One hates to be prematurely hopeful, but:
A tentative victory in California today, as a Superior Court judge from San Francisco City/County, California has decided that there's no good reason (under the California constitution) that the marriage laws should apply only to different-sex couples. This of course is pending appeal from the California Supreme Court (which has heretofore been silent on the issue) and the California General Assembly, which may yet approve a constitutional amendment to ban same-sex marriage (again, subject to approval by the notoriously unpredictable Californian public).
The hard-to-find decision in Judicial Council Coordination proceeding no. 4365, "Marriage Cases" is available here in PDF.

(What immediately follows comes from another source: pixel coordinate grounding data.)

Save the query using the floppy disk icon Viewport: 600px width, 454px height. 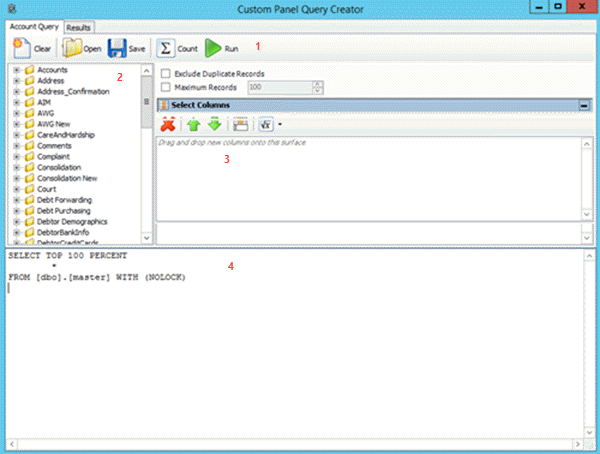tap(116, 47)
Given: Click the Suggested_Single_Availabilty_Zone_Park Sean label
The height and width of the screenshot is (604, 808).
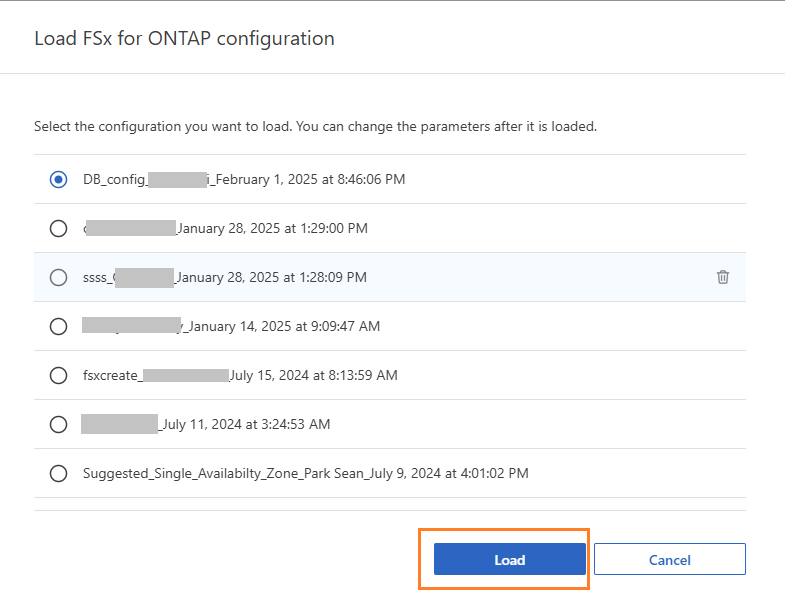Looking at the screenshot, I should 305,473.
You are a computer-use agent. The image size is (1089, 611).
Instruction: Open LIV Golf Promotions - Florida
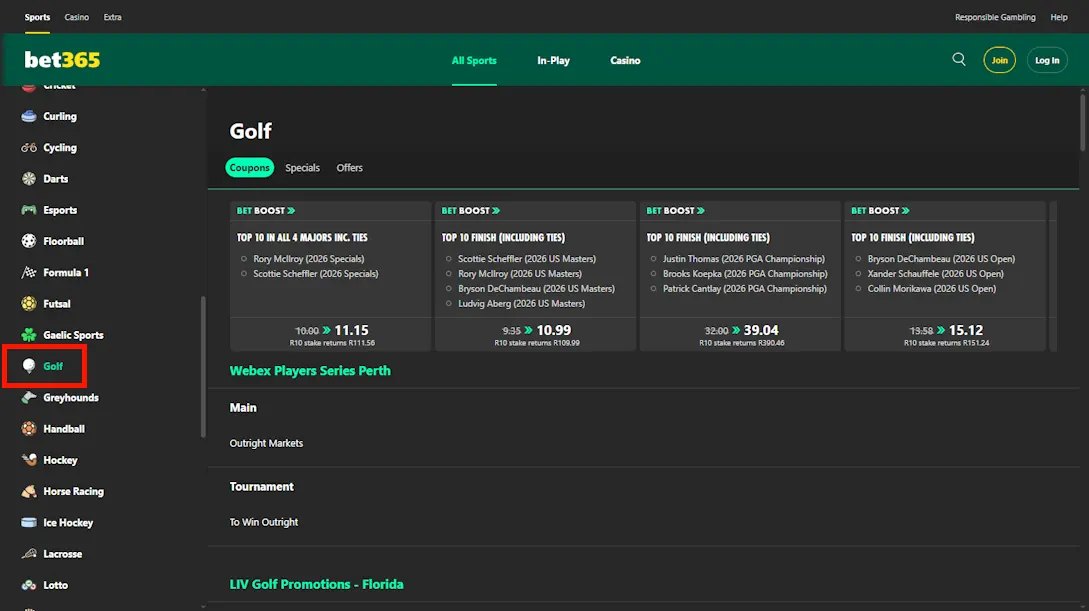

(Weird possibility: If the California Supreme Court upholds, and then a constitutional amendment overturns without a specifically retroactive clause, there may be a limited number of valid gay marriages, with no new gay marriages performed. Such may be the case in Oregon if the court holds that the marriages performed in Portland were legal before Oregon passed a constitutional amendment.)
UPDATE:
An interesting aspect of this opinion is that the judge applies the strict scrutiny test...on the basis of the "suspect classification" of...gender! That's right, he doesn't decide the issue on the basis of sexuality, but on the basis of gender, much the way the Loving v. Virgnia court struck down miscegenation laws on the basis of race. This is not unprecedented (it happened in Hawaii in the early '90s) but it's been relatively unused as of late.